I’ve been looking at a couple of multi asset funds for a partial switch of my stakeholder. These are growth funds with between 60 and 80% equities an active/passive and an active/active.

However looking at the last 5 years the global trackers have outperformed them in every way. Now, are these funds designed to provide steady growth potentially in mild downturns? Or simply to reduce volatility?

Such as stead 4 to 7% growth annually where a global equity fund can be anything from in the minuses up to 15%.” Etc.

Suppose I could sum up my question.... are multi asset funds only going to show their value in the next downturn/recession?

Comments

  • Bimbly
    Bimbly Posts: 500 Forumite
    Eighth Anniversary 100 Posts Name Dropper Combo Breaker
    Multi assets usually contain bond funds too. That's how come they're multi asset.

    In good years (such as recently), a global equity fund will pretty much always perform better because it is all equities.

    In bad years, a global tracker will be hit hard when equities fall. But the multi asset fund will not drop so much because it is cushioned by the safer bonds in the fund.

    In general.

    Global equity fund = higher risk with potential higher returns.

    Multi asset fund = reduced risk with reduced liklihood of losses in a downturn
  • dunstonh
    dunstonh Posts: 120,515 Forumite
    Part of the Furniture 10,000 Posts Name Dropper Combo Breaker
    However looking at the last 5 years the global trackers have outperformed them in every way.

    You would expect that. It is like comparing a sports car with an everyday hatchback.

    A global index tracker can lose 50% of its value in a major crash. A mixed 60% equity fund would be closer to 25% loss in the same period. As the last 5 years have been mostly growth, then you would expect the higher risk funds to have done better.

◆ **DATASET EXCERPTS**
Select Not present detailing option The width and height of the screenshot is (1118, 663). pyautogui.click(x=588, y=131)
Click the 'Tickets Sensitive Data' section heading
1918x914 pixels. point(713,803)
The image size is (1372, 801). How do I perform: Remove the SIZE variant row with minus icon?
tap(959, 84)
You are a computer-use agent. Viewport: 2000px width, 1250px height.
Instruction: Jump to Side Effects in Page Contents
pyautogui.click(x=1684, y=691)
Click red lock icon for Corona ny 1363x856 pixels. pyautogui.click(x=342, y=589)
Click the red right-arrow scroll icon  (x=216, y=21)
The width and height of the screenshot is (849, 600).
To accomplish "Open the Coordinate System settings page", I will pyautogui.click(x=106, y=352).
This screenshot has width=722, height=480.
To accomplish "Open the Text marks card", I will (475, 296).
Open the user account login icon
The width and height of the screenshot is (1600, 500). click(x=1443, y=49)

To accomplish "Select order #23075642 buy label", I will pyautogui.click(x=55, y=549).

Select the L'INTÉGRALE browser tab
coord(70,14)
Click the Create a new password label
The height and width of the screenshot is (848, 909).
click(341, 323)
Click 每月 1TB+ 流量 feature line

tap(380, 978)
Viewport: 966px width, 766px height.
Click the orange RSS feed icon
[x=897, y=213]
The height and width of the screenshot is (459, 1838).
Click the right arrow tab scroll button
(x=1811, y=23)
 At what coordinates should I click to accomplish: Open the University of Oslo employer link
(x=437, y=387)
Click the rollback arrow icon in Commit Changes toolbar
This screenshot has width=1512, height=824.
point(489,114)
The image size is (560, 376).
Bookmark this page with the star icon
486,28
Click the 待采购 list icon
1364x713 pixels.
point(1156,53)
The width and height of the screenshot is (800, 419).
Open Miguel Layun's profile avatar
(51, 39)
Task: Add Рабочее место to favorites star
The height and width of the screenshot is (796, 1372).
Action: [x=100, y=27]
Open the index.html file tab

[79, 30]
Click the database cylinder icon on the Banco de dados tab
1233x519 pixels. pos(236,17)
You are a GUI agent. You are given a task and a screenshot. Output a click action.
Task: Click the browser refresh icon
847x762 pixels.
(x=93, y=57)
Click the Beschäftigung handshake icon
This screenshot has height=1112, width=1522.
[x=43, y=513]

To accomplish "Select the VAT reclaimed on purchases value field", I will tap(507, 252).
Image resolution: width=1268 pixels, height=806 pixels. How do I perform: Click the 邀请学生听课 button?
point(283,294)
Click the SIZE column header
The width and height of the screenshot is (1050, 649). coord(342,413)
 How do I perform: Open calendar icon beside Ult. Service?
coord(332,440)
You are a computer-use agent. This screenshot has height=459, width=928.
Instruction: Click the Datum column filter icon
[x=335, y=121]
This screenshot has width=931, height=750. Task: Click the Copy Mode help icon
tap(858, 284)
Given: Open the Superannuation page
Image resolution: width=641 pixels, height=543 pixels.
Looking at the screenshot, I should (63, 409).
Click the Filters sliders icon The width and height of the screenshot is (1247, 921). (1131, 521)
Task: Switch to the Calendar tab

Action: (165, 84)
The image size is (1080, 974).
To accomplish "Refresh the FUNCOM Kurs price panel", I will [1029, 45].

◆ **WRITTEN EXERCISE 1**
Can you reproduce the forum thread on multi-asset funds versus global trackers between "In bad years, a" and "in the fund.", inclusive?
◆ **WRITTEN EXERCISE 2**
How would the forum thread on multi-asset funds versus global trackers continue past its last sentence?

◆ **EXERCISE RESULT 1**
In bad years, a global tracker will be hit hard when equities fall. But the multi asset fund will not drop so much because it is cushioned by the safer bonds in the fund.

◆ **EXERCISE RESULT 2**
    Suppose I could sum up my question.... are multi asset funds only going to show their value in the next downturn/recession?

    Can you handle your pension fund falling by half its value? Most in the UK cannot. That is where multi-asset funds come in.
    I am an Independent Financial Adviser (IFA). The comments I make are just my opinion and are for discussion purposes only. They are not financial advice and you should not treat them as such. If you feel an area discussed may be relevant to you, then please seek advice from an Independent Financial Adviser local to you.
  • Thanks for the replies, I could handle the downturn at the moment as I’m 36, but thinking of putting a 3rd of my fund in a multi asset fund with the rest in a global equity tracker to reduced a little of the volatility. I could go 100% equities, but my general feel is to safeguard a portion and if there is a major downturn I’ll chuck everything back into equities. Maybe overthinking it though!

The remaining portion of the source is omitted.